In the coming months the conversation about online influence measurement will expand from a focus on user-scoring to a broader understanding of how to manage influence relative to a specific brand or conversation. Klout, PeerIndex, Kred and others are designed to score and prioritize large numbers of online users. But to identify the most significant influencers, and to get a true understanding of who’s talking about you or your market, and how you can shift the conversation, you need more sophisticated, enterprise-level tools.
One of the pioneers in this industry is Appinions, a company that is based on technology developed at Cornell University that extracts and aggregates opinions from newspaper and magazine articles, blog posts, tweets, forums and radio and television transcripts. (Another important player in this area is Traackr, which identifies influencers based on keywords; both will be included in our Guide to Influence Measurement Tools, which we will publish early in the new year.)

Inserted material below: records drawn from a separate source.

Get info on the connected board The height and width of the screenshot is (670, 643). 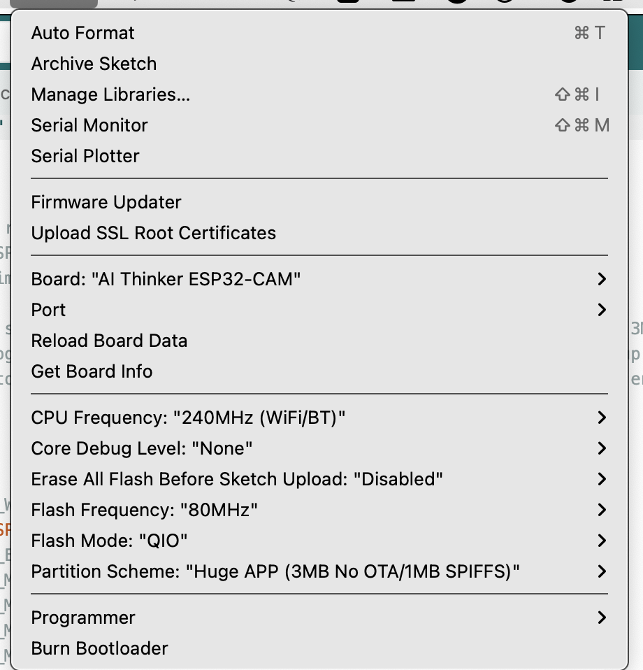click(x=92, y=371)
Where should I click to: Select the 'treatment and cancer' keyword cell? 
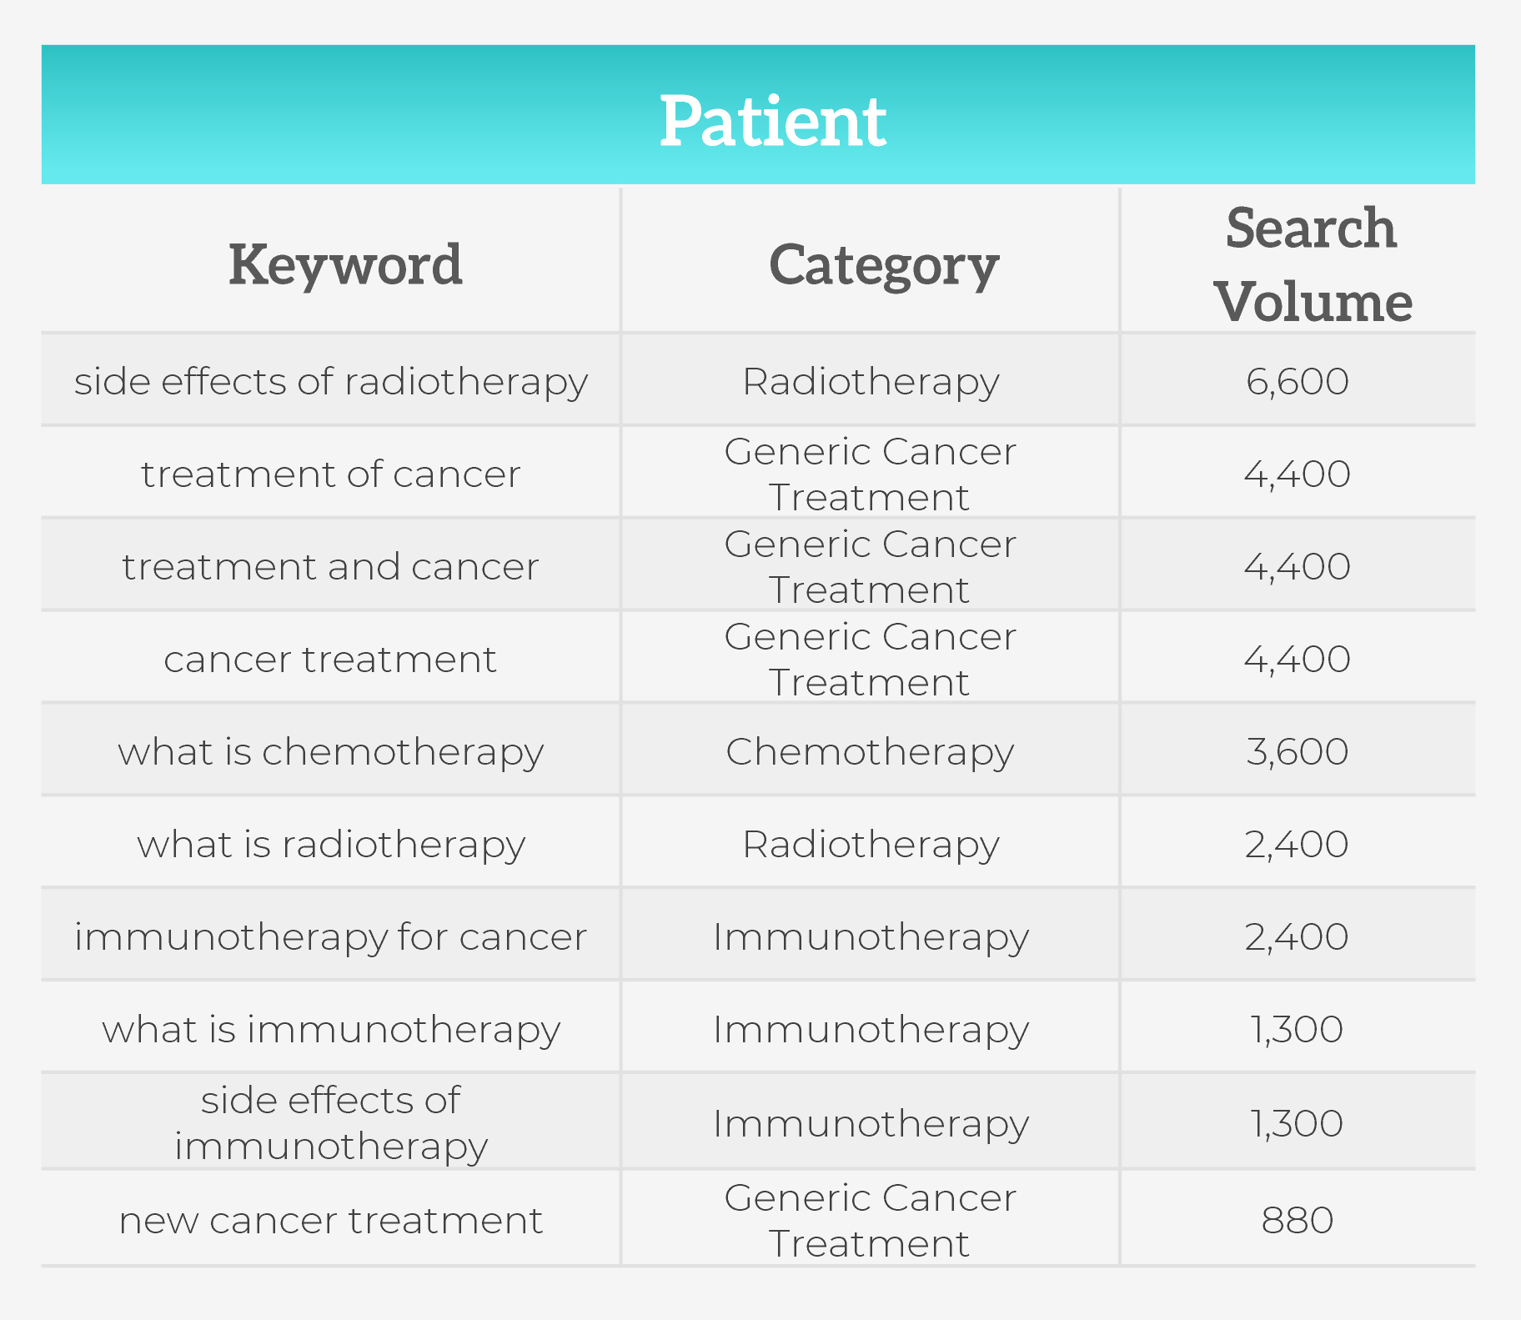[x=331, y=567]
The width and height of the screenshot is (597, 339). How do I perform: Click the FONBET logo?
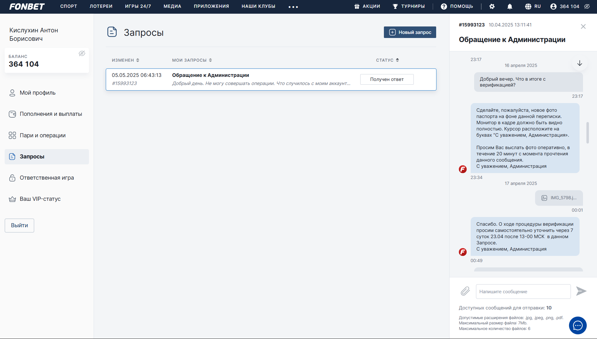point(27,7)
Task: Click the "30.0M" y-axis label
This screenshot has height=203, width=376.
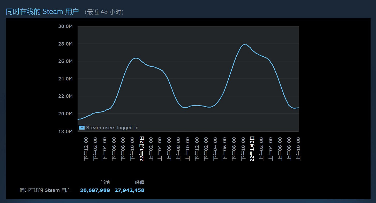Action: pos(66,26)
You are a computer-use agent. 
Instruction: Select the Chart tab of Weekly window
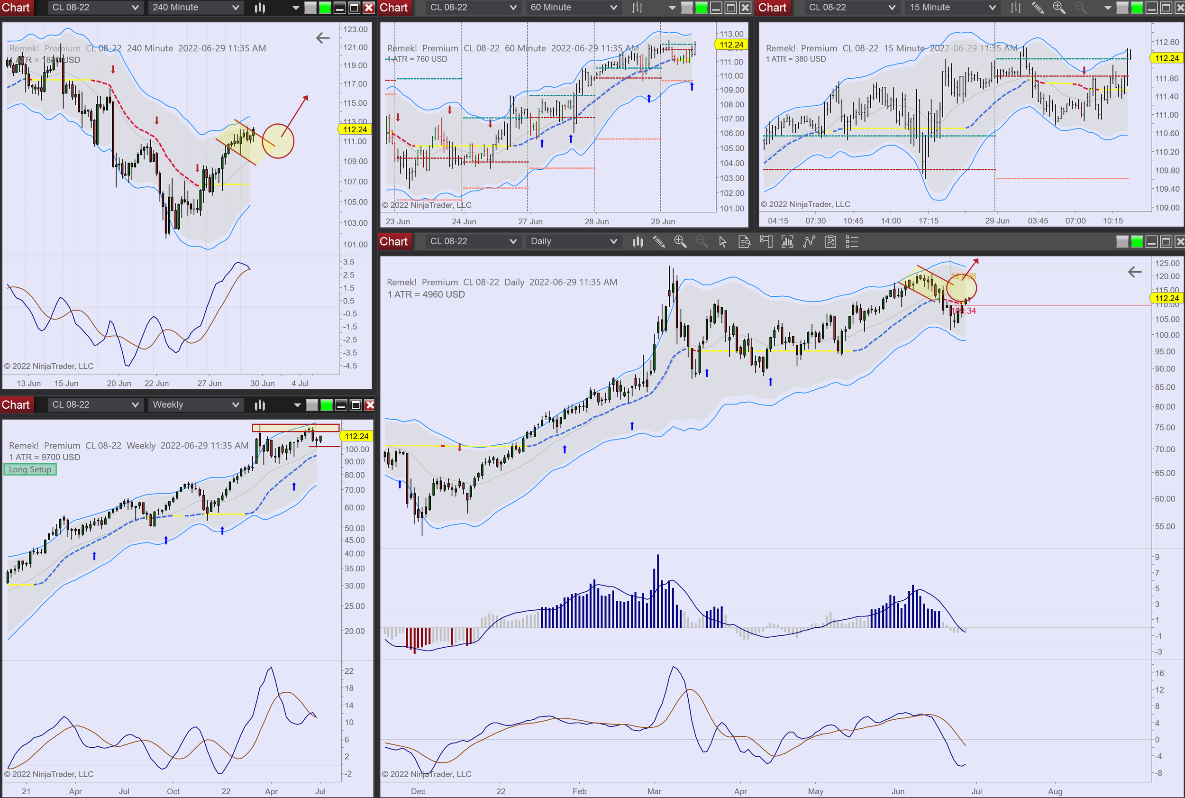16,405
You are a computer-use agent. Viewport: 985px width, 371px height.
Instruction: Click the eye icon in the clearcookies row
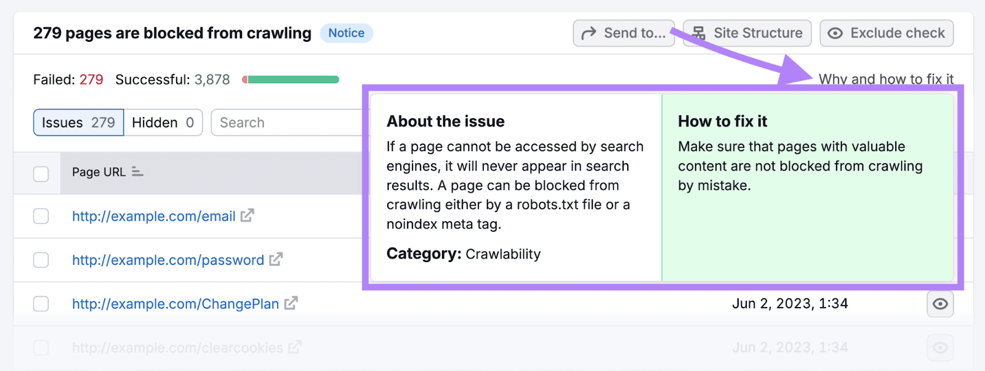pyautogui.click(x=939, y=347)
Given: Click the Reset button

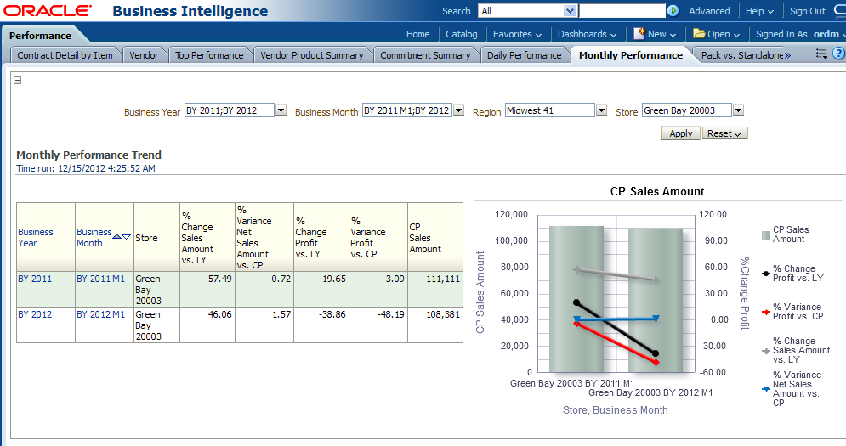Looking at the screenshot, I should coord(724,133).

Search the Appinions database by topic, brand or name, and you’ll find a wealth of information about the conversations taking place. You’ll also see who the most influential voices shaping that conversation are. The tool’s algorithm scores influencers for specific topics based on preference, imitation (who is re-sharing opinions) and identifies topic originators. The scores are updated on a daily basis, and you can specify time periods so you can understand how your opinions about your brand or topic are being shaped over time.

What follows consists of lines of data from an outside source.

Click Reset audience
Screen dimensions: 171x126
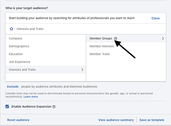click(18, 120)
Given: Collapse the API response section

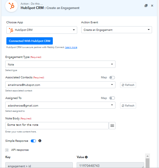Looking at the screenshot, I should (7, 150).
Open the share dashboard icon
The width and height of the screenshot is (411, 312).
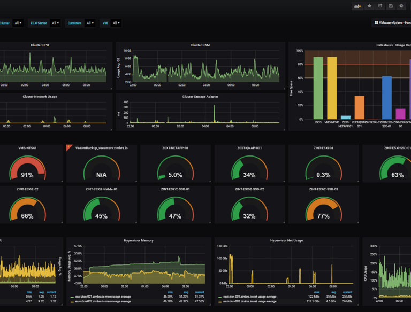click(380, 6)
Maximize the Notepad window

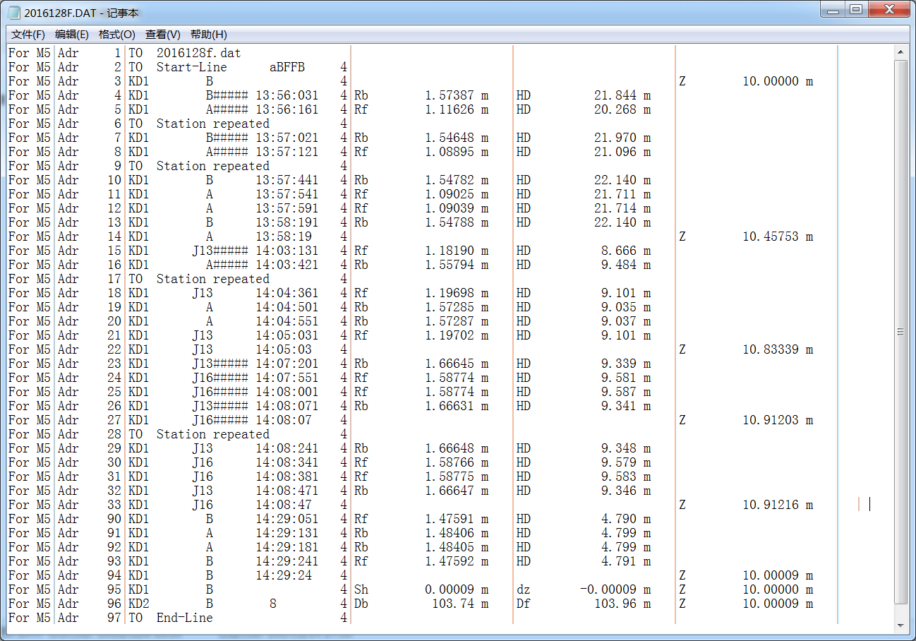point(856,11)
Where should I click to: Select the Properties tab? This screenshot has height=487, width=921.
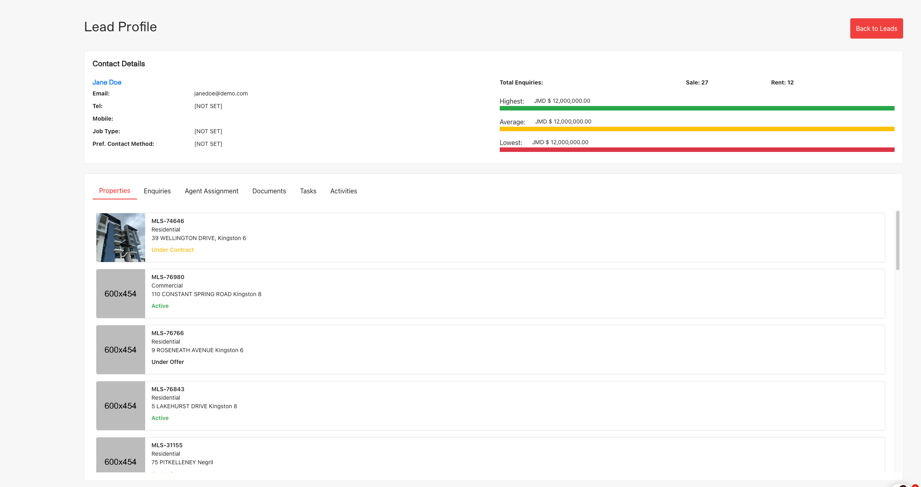click(114, 191)
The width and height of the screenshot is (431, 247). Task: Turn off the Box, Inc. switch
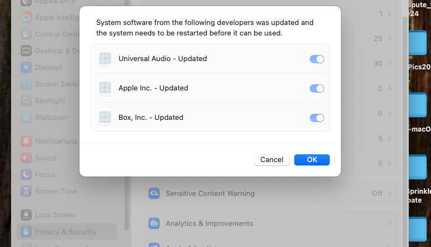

With today’s announcement, Appinions is introducing a new feature, the influencer gap report, designed to answer the question: “Who should be talking about you–but isn’t?”
I spoke to Appinions CEO Larry Levy a couple of weeks ago, and he gave me a preview of these reports, in which he described how brands can use this feature to measure and address this gap. Here’s a screen shot that shows a sample comparison between two competing brands:
The report lets you see how many people are talking about your competitors in comparison to your brand, or measure the difference in the conversations about two competing topics, and then create strategies to close the gap over time. In this example, the volume of conversations about Pepsi Max exceeds the volume of conversations about Coke Zero. So Pepsi Max is doing well, but let’s say you want to increase your share of the conversation even more, or would like to specifically increase your presence in news reports. You can see exactly where the conversation is taking place–blogs are dominating–and then you can drill down and identify the top “influencers” who are talking about Coke Zero, but not talking about Pepsi Max.

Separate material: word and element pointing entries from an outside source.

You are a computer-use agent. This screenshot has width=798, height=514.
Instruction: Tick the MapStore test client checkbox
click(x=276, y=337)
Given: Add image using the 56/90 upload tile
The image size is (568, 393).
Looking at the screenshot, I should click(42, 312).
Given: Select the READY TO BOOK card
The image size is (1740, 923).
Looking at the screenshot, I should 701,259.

Here’s another example the company shared, this time focused on a brand that might want to understand how to capture a larger share of the conversation in its overall market category:
The company’s goal is to create actionable metrics and a methodology that ties the concept of influencer management directly to business outcomes. Appinions CEO Larry Levy says he ultimately wants to be able to help companies to “complete the picture: for every point by which you reduce your influence gap, we want to measure a direct impact on revenue or store traffic.”
The Appinions tool, which launched in early September of this year, is available at a price of $1,000/month for up to 50 topics.
What do you think? Is the value of a tool like this great enough for brands and PR and marketing agencies to invest in Appinions to help them shape their campaigns in the next year?